__TASK__.
Swap "screenshot" for "screen capture" in the stretch from the line containing "This screenshot has height=904, width=1426." through the last line, repeating those lines with nothing else changed. Leave the pictures out.

>>>>>

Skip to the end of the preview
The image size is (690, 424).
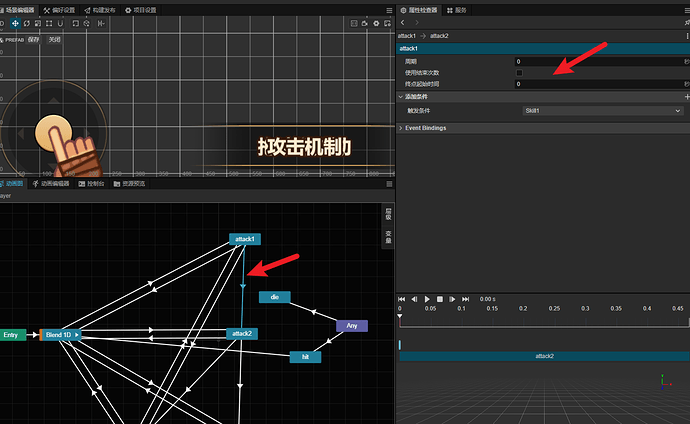point(466,299)
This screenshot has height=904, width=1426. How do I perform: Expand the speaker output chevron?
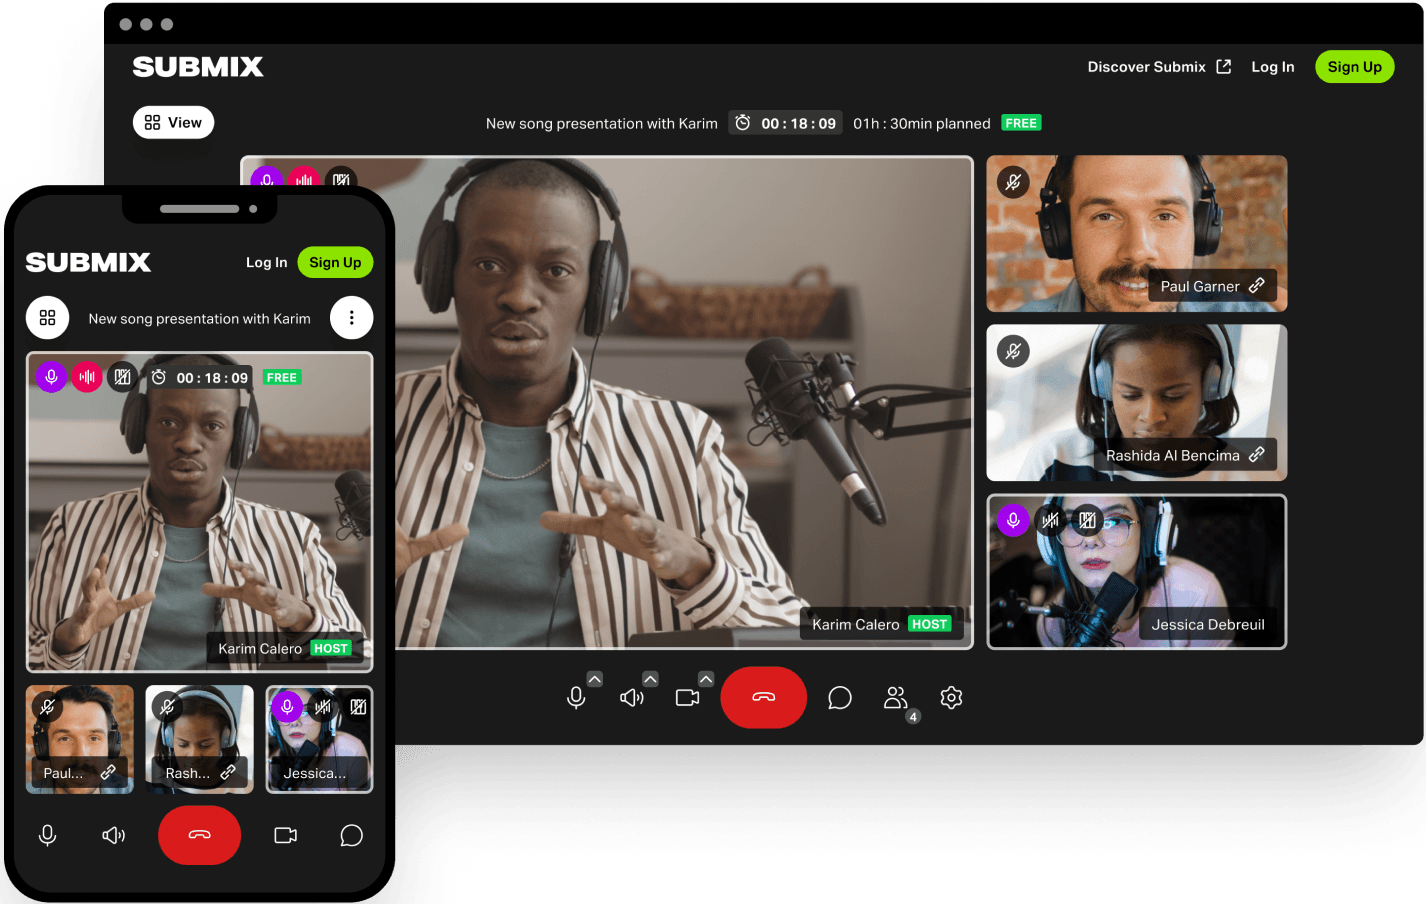[651, 678]
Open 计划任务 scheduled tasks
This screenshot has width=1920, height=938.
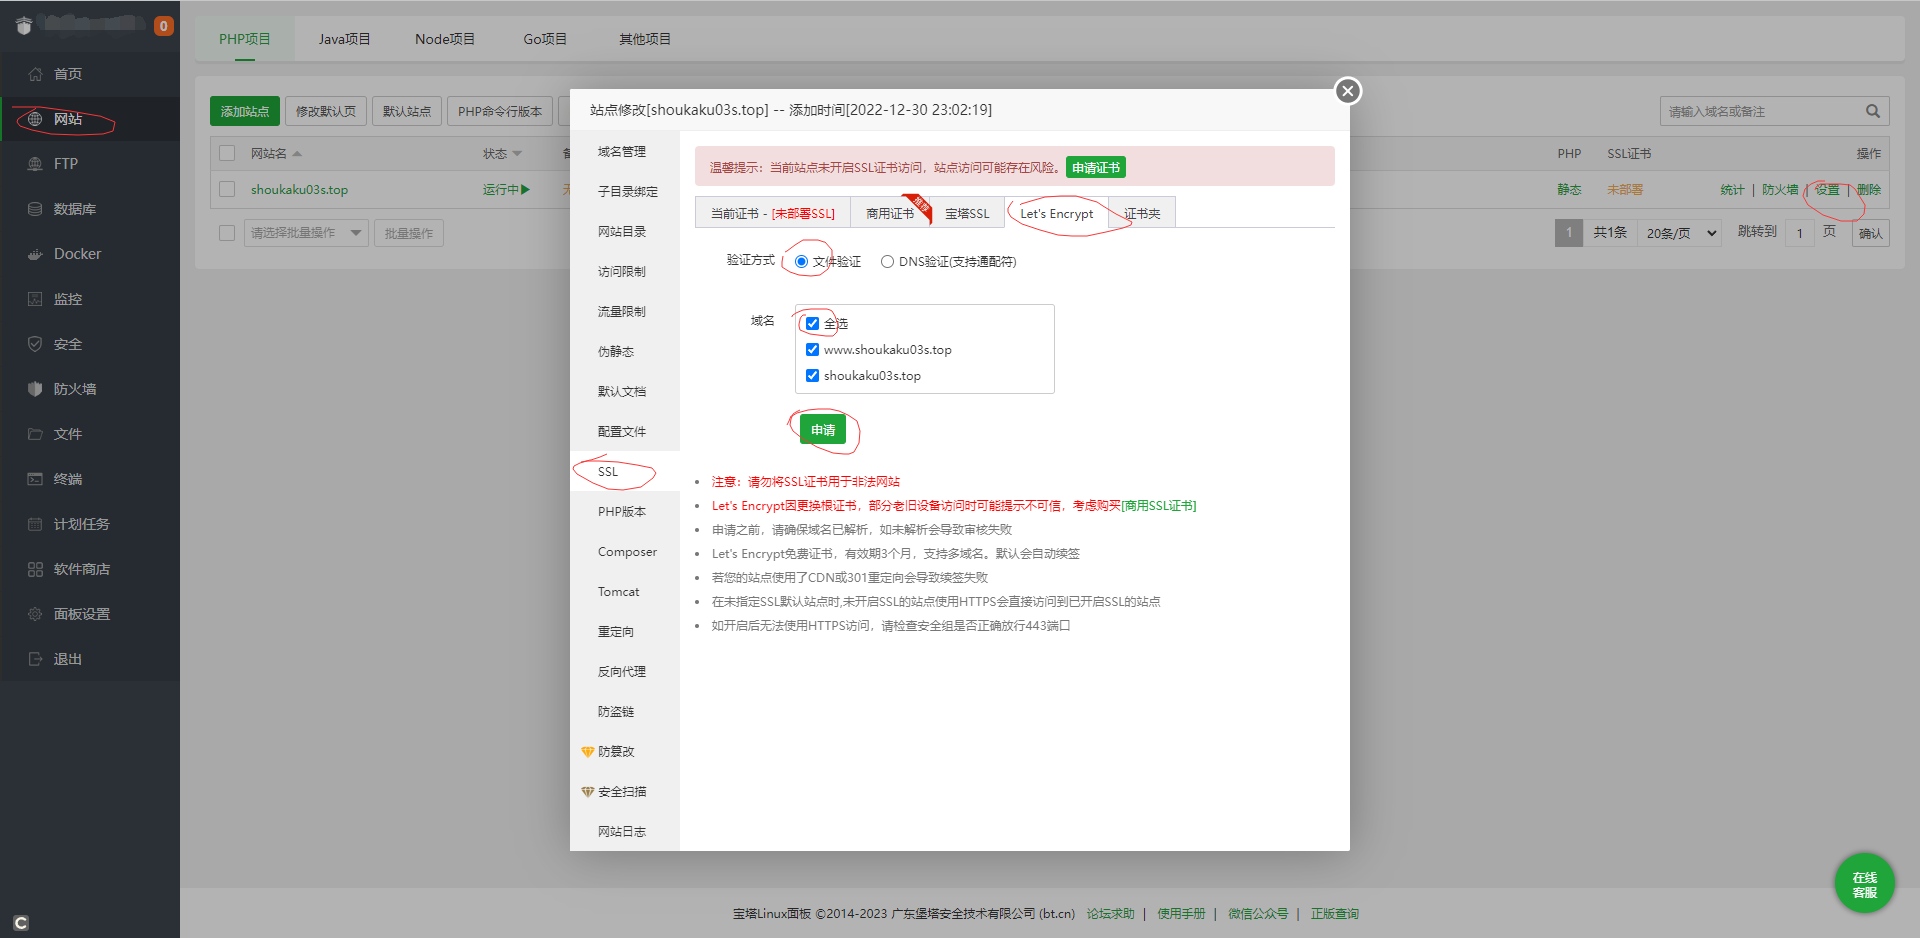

<<<<<

__ANSWER FOR THE TASK__.
This screen capture has height=904, width=1426. How do I perform: Expand the speaker output chevron?
[651, 678]
Open 计划任务 scheduled tasks
This screen capture has width=1920, height=938.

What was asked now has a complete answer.